*Action item*.
Your answer must be an exact copy of the data below.

*Record set*.

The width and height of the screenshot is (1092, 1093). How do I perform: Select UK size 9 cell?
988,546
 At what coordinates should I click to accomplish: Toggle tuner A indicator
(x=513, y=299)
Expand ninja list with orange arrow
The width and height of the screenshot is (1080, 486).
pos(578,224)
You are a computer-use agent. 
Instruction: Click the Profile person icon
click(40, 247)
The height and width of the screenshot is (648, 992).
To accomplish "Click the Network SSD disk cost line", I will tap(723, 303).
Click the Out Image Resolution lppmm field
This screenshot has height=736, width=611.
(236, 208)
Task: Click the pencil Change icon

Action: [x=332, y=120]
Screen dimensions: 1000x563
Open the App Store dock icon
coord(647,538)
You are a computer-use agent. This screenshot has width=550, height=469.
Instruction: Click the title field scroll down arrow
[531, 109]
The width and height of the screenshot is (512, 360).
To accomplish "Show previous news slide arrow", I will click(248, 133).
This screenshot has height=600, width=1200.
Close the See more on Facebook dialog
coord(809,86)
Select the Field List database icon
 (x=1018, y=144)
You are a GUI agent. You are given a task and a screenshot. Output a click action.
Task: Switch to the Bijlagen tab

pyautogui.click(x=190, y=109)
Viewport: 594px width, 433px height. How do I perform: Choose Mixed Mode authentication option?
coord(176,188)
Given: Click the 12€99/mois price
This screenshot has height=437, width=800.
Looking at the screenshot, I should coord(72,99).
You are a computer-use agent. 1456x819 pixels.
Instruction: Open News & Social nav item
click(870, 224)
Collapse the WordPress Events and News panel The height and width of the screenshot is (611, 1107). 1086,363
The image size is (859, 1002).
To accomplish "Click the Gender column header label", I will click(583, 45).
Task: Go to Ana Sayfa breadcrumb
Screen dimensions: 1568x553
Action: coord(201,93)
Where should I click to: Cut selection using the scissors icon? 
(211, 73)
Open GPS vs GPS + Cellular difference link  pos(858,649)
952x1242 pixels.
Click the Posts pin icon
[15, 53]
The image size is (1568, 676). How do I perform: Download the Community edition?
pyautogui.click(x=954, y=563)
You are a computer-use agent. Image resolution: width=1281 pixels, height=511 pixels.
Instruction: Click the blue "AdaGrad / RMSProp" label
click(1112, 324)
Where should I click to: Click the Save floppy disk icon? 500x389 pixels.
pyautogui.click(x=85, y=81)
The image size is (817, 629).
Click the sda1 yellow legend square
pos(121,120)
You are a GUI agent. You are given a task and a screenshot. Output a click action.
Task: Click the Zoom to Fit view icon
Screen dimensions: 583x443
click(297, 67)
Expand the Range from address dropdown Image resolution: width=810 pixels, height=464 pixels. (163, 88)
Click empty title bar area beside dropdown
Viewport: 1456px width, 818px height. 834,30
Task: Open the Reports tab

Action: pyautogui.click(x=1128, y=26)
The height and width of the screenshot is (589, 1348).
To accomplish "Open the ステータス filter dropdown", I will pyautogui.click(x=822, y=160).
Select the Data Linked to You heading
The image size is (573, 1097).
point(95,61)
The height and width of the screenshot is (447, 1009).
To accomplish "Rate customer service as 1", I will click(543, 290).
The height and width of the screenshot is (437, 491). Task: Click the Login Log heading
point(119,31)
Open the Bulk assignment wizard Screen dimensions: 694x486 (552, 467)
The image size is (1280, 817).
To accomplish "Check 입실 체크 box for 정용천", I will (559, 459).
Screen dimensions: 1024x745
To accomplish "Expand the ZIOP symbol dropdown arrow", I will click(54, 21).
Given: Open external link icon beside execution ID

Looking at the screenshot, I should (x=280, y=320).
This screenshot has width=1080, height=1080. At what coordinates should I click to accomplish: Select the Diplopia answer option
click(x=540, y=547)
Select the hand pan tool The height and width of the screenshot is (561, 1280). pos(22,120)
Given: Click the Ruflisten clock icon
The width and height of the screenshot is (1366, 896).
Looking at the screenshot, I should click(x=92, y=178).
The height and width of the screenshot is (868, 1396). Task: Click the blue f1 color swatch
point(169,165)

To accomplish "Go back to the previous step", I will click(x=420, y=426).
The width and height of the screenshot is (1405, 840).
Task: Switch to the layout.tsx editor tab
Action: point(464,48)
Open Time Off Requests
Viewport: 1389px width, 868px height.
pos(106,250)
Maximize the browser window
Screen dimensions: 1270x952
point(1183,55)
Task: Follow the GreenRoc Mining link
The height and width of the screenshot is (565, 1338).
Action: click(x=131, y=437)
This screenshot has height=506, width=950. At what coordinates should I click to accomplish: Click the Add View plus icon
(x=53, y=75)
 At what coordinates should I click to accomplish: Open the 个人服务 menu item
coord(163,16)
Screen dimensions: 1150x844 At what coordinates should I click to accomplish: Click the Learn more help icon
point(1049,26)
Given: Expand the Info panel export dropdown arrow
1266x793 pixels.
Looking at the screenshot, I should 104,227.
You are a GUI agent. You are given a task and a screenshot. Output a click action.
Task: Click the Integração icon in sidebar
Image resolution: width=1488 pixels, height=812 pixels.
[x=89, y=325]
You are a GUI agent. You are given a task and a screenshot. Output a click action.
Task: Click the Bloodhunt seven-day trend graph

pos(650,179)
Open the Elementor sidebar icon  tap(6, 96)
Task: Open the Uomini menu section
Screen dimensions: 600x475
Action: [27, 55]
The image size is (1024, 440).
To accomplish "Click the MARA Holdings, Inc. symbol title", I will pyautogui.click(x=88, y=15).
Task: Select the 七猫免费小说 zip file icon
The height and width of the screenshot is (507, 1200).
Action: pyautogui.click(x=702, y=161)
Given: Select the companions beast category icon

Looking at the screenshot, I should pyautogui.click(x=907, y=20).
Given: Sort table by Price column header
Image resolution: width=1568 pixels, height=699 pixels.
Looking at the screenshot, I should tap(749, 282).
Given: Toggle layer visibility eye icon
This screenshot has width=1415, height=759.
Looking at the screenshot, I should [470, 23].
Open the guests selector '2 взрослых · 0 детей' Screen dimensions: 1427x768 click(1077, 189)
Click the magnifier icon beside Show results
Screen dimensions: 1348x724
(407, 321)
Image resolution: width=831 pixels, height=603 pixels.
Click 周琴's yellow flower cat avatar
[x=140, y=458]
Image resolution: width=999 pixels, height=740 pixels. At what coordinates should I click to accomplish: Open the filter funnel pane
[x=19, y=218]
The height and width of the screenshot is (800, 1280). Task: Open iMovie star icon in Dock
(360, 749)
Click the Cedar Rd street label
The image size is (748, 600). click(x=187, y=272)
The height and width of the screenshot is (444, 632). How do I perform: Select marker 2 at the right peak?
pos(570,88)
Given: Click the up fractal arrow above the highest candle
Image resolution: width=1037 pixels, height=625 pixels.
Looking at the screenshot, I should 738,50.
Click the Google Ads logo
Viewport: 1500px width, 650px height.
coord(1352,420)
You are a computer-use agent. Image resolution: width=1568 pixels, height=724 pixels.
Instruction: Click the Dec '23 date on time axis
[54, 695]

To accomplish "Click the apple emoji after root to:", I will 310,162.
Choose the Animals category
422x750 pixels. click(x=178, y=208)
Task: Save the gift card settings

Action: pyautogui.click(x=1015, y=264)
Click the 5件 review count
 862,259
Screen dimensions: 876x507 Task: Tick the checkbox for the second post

*Exercise output*.
The width and height of the screenshot is (1092, 1093). How do I perform: Select UK size 9 cell?
988,546
 At what coordinates should I click to accomplish: Toggle tuner A indicator
(x=513, y=299)
Expand ninja list with orange arrow
The width and height of the screenshot is (1080, 486).
pos(578,224)
You are a computer-use agent. 
Instruction: Click the Profile person icon
click(40, 247)
The height and width of the screenshot is (648, 992).
To accomplish "Click the Network SSD disk cost line", I will tap(723, 303).
Click the Out Image Resolution lppmm field
This screenshot has height=736, width=611.
(236, 208)
Task: Click the pencil Change icon

Action: [x=332, y=120]
Screen dimensions: 1000x563
Open the App Store dock icon
coord(647,538)
You are a computer-use agent. This screenshot has width=550, height=469.
Instruction: Click the title field scroll down arrow
[531, 109]
The width and height of the screenshot is (512, 360).
To accomplish "Show previous news slide arrow", I will click(248, 133).
This screenshot has height=600, width=1200.
Close the See more on Facebook dialog
coord(809,86)
Select the Field List database icon
 (x=1018, y=144)
You are a GUI agent. You are given a task and a screenshot. Output a click action.
Task: Switch to the Bijlagen tab

pyautogui.click(x=190, y=109)
Viewport: 594px width, 433px height. How do I perform: Choose Mixed Mode authentication option?
coord(176,188)
Given: Click the 12€99/mois price
This screenshot has height=437, width=800.
Looking at the screenshot, I should coord(72,99).
You are a computer-use agent. 1456x819 pixels.
Instruction: Open News & Social nav item
click(870, 224)
Collapse the WordPress Events and News panel The height and width of the screenshot is (611, 1107). 1086,363
The image size is (859, 1002).
To accomplish "Click the Gender column header label", I will click(583, 45).
Task: Go to Ana Sayfa breadcrumb
Screen dimensions: 1568x553
Action: coord(201,93)
Where should I click to: Cut selection using the scissors icon? 
(211, 73)
Open GPS vs GPS + Cellular difference link  pos(858,649)
952x1242 pixels.
Click the Posts pin icon
[15, 53]
The image size is (1568, 676). How do I perform: Download the Community edition?
pyautogui.click(x=954, y=563)
You are a computer-use agent. Image resolution: width=1281 pixels, height=511 pixels.
Instruction: Click the blue "AdaGrad / RMSProp" label
click(1112, 324)
Where should I click to: Click the Save floppy disk icon? 500x389 pixels.
pyautogui.click(x=85, y=81)
The image size is (817, 629).
Click the sda1 yellow legend square
pos(121,120)
You are a GUI agent. You are given a task and a screenshot. Output a click action.
Task: Click the Zoom to Fit view icon
Screen dimensions: 583x443
click(297, 67)
Expand the Range from address dropdown Image resolution: width=810 pixels, height=464 pixels. (163, 88)
Click empty title bar area beside dropdown
Viewport: 1456px width, 818px height. 834,30
Task: Open the Reports tab

Action: pyautogui.click(x=1128, y=26)
The height and width of the screenshot is (589, 1348).
To accomplish "Open the ステータス filter dropdown", I will pyautogui.click(x=822, y=160).
Select the Data Linked to You heading
The image size is (573, 1097).
point(95,61)
The height and width of the screenshot is (447, 1009).
To accomplish "Rate customer service as 1", I will click(543, 290).
The height and width of the screenshot is (437, 491). Task: Click the Login Log heading
point(119,31)
Open the Bulk assignment wizard Screen dimensions: 694x486 (552, 467)
The image size is (1280, 817).
To accomplish "Check 입실 체크 box for 정용천", I will (559, 459).
Screen dimensions: 1024x745
To accomplish "Expand the ZIOP symbol dropdown arrow", I will click(54, 21).
Given: Open external link icon beside execution ID

Looking at the screenshot, I should (x=280, y=320).
This screenshot has width=1080, height=1080. At what coordinates should I click to accomplish: Select the Diplopia answer option
click(x=540, y=547)
Select the hand pan tool The height and width of the screenshot is (561, 1280). pos(22,120)
Given: Click the Ruflisten clock icon
The width and height of the screenshot is (1366, 896).
Looking at the screenshot, I should click(x=92, y=178).
The height and width of the screenshot is (868, 1396). Task: Click the blue f1 color swatch
point(169,165)

To accomplish "Go back to the previous step", I will click(x=420, y=426).
The width and height of the screenshot is (1405, 840).
Task: Switch to the layout.tsx editor tab
Action: point(464,48)
Open Time Off Requests
Viewport: 1389px width, 868px height.
pos(106,250)
Maximize the browser window
Screen dimensions: 1270x952
point(1183,55)
Task: Follow the GreenRoc Mining link
The height and width of the screenshot is (565, 1338).
Action: click(x=131, y=437)
This screenshot has height=506, width=950. At what coordinates should I click to accomplish: Click the Add View plus icon
(x=53, y=75)
 At what coordinates should I click to accomplish: Open the 个人服务 menu item
coord(163,16)
Screen dimensions: 1150x844 At what coordinates should I click to accomplish: Click the Learn more help icon
point(1049,26)
Given: Expand the Info panel export dropdown arrow
1266x793 pixels.
Looking at the screenshot, I should 104,227.
You are a GUI agent. You are given a task and a screenshot. Output a click action.
Task: Click the Integração icon in sidebar
Image resolution: width=1488 pixels, height=812 pixels.
[x=89, y=325]
You are a GUI agent. You are given a task and a screenshot. Output a click action.
Task: Click the Bloodhunt seven-day trend graph

pos(650,179)
Open the Elementor sidebar icon  tap(6, 96)
Task: Open the Uomini menu section
Screen dimensions: 600x475
Action: [27, 55]
The image size is (1024, 440).
To accomplish "Click the MARA Holdings, Inc. symbol title", I will pyautogui.click(x=88, y=15).
Task: Select the 七猫免费小说 zip file icon
The height and width of the screenshot is (507, 1200).
Action: pyautogui.click(x=702, y=161)
Given: Select the companions beast category icon

Looking at the screenshot, I should pyautogui.click(x=907, y=20).
Given: Sort table by Price column header
Image resolution: width=1568 pixels, height=699 pixels.
Looking at the screenshot, I should tap(749, 282).
Given: Toggle layer visibility eye icon
This screenshot has width=1415, height=759.
Looking at the screenshot, I should [470, 23].
Open the guests selector '2 взрослых · 0 детей' Screen dimensions: 1427x768 click(1077, 189)
Click the magnifier icon beside Show results
Screen dimensions: 1348x724
(407, 321)
Image resolution: width=831 pixels, height=603 pixels.
Click 周琴's yellow flower cat avatar
[x=140, y=458]
Image resolution: width=999 pixels, height=740 pixels. At what coordinates should I click to accomplish: Open the filter funnel pane
[x=19, y=218]
The height and width of the screenshot is (800, 1280). Task: Open iMovie star icon in Dock
(360, 749)
Click the Cedar Rd street label
The image size is (748, 600). click(x=187, y=272)
The height and width of the screenshot is (444, 632). How do I perform: Select marker 2 at the right peak?
pos(570,88)
Given: Click the up fractal arrow above the highest candle
Image resolution: width=1037 pixels, height=625 pixels.
Looking at the screenshot, I should 738,50.
Click the Google Ads logo
Viewport: 1500px width, 650px height.
coord(1352,420)
You are a computer-use agent. Image resolution: width=1568 pixels, height=724 pixels.
Instruction: Click the Dec '23 date on time axis
[54, 695]

To accomplish "Click the apple emoji after root to:", I will 310,162.
Choose the Animals category
422x750 pixels. click(x=178, y=208)
Task: Save the gift card settings

Action: pyautogui.click(x=1015, y=264)
Click the 5件 review count
 862,259
Screen dimensions: 876x507 Task: Tick the checkbox for the second post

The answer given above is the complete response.